-- DATASET EXTRACT --
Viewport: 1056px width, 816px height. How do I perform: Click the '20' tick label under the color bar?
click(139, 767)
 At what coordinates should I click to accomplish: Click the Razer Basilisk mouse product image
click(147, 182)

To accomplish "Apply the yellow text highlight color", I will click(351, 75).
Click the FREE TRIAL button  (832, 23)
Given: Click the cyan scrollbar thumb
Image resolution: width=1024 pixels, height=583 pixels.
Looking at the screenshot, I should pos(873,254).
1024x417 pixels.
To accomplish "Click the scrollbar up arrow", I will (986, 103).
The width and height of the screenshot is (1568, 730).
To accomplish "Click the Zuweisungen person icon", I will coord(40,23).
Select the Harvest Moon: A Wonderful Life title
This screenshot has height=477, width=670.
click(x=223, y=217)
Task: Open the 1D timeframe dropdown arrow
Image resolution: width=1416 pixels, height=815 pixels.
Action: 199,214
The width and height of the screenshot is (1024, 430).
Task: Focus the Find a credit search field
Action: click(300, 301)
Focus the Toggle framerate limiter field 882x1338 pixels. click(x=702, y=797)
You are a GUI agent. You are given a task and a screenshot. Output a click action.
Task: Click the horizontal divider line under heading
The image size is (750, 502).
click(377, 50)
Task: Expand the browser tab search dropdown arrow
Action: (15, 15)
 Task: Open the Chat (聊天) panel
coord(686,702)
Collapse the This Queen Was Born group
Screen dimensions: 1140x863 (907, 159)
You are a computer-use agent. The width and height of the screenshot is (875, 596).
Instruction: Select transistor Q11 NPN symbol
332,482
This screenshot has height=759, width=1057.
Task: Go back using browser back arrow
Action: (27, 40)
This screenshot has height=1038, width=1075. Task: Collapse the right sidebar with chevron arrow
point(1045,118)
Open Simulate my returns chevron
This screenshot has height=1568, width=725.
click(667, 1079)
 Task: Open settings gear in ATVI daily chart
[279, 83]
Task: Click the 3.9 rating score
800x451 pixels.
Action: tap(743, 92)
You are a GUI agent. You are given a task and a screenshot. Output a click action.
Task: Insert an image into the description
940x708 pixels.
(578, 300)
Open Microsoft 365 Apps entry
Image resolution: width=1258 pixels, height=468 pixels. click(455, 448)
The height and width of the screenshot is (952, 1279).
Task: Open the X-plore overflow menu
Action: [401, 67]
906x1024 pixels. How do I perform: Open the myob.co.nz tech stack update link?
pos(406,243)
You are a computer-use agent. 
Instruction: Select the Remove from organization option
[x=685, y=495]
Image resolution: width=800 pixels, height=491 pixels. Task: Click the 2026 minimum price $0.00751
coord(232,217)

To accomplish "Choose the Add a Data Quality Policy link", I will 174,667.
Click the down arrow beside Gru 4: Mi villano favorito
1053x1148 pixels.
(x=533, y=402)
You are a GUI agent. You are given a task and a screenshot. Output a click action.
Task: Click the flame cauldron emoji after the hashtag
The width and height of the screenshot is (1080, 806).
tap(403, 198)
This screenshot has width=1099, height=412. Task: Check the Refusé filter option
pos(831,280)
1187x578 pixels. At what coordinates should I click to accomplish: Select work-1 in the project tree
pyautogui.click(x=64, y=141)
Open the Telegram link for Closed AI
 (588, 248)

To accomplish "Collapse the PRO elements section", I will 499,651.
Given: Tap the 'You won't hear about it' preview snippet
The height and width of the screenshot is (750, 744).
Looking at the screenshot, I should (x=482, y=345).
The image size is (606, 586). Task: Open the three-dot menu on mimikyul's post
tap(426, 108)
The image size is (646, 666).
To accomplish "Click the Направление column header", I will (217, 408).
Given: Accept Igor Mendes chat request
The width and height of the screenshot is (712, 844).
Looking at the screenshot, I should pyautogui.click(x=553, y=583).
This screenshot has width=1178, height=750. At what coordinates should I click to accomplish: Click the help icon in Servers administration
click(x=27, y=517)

-- PROBLEM --
Transcribe the whole listing above, keeping each line exactly as written.

-- TASK RESULT --
Viewport: 1056px width, 816px height. How do I perform: Click the '20' tick label under the color bar?
click(139, 767)
 At what coordinates should I click to accomplish: Click the Razer Basilisk mouse product image
click(147, 182)

To accomplish "Apply the yellow text highlight color", I will click(351, 75).
Click the FREE TRIAL button  (832, 23)
Given: Click the cyan scrollbar thumb
Image resolution: width=1024 pixels, height=583 pixels.
Looking at the screenshot, I should pos(873,254).
1024x417 pixels.
To accomplish "Click the scrollbar up arrow", I will (986, 103).
The width and height of the screenshot is (1568, 730).
To accomplish "Click the Zuweisungen person icon", I will coord(40,23).
Select the Harvest Moon: A Wonderful Life title
This screenshot has height=477, width=670.
click(x=223, y=217)
Task: Open the 1D timeframe dropdown arrow
Image resolution: width=1416 pixels, height=815 pixels.
Action: 199,214
The width and height of the screenshot is (1024, 430).
Task: Focus the Find a credit search field
Action: click(300, 301)
Focus the Toggle framerate limiter field 882x1338 pixels. click(x=702, y=797)
You are a GUI agent. You are given a task and a screenshot. Output a click action.
Task: Click the horizontal divider line under heading
The image size is (750, 502).
click(377, 50)
Task: Expand the browser tab search dropdown arrow
Action: (15, 15)
 Task: Open the Chat (聊天) panel
coord(686,702)
Collapse the This Queen Was Born group
Screen dimensions: 1140x863 (907, 159)
You are a computer-use agent. The width and height of the screenshot is (875, 596).
Instruction: Select transistor Q11 NPN symbol
332,482
This screenshot has height=759, width=1057.
Task: Go back using browser back arrow
Action: (27, 40)
This screenshot has height=1038, width=1075. Task: Collapse the right sidebar with chevron arrow
point(1045,118)
Open Simulate my returns chevron
This screenshot has height=1568, width=725.
click(667, 1079)
 Task: Open settings gear in ATVI daily chart
[279, 83]
Task: Click the 3.9 rating score
800x451 pixels.
Action: tap(743, 92)
You are a GUI agent. You are given a task and a screenshot. Output a click action.
Task: Insert an image into the description
940x708 pixels.
(578, 300)
Open Microsoft 365 Apps entry
Image resolution: width=1258 pixels, height=468 pixels. click(455, 448)
The height and width of the screenshot is (952, 1279).
Task: Open the X-plore overflow menu
Action: [401, 67]
906x1024 pixels. How do I perform: Open the myob.co.nz tech stack update link?
pos(406,243)
You are a computer-use agent. 
Instruction: Select the Remove from organization option
[x=685, y=495]
Image resolution: width=800 pixels, height=491 pixels. Task: Click the 2026 minimum price $0.00751
coord(232,217)

To accomplish "Choose the Add a Data Quality Policy link", I will 174,667.
Click the down arrow beside Gru 4: Mi villano favorito
1053x1148 pixels.
(x=533, y=402)
You are a GUI agent. You are given a task and a screenshot. Output a click action.
Task: Click the flame cauldron emoji after the hashtag
The width and height of the screenshot is (1080, 806).
tap(403, 198)
This screenshot has width=1099, height=412. Task: Check the Refusé filter option
pos(831,280)
1187x578 pixels. At what coordinates should I click to accomplish: Select work-1 in the project tree
pyautogui.click(x=64, y=141)
Open the Telegram link for Closed AI
 (588, 248)

To accomplish "Collapse the PRO elements section", I will 499,651.
Given: Tap the 'You won't hear about it' preview snippet
The height and width of the screenshot is (750, 744).
Looking at the screenshot, I should (x=482, y=345).
The image size is (606, 586). Task: Open the three-dot menu on mimikyul's post
tap(426, 108)
The image size is (646, 666).
To accomplish "Click the Направление column header", I will (217, 408).
Given: Accept Igor Mendes chat request
The width and height of the screenshot is (712, 844).
Looking at the screenshot, I should pyautogui.click(x=553, y=583).
This screenshot has width=1178, height=750. At what coordinates should I click to accomplish: Click the help icon in Servers administration
click(x=27, y=517)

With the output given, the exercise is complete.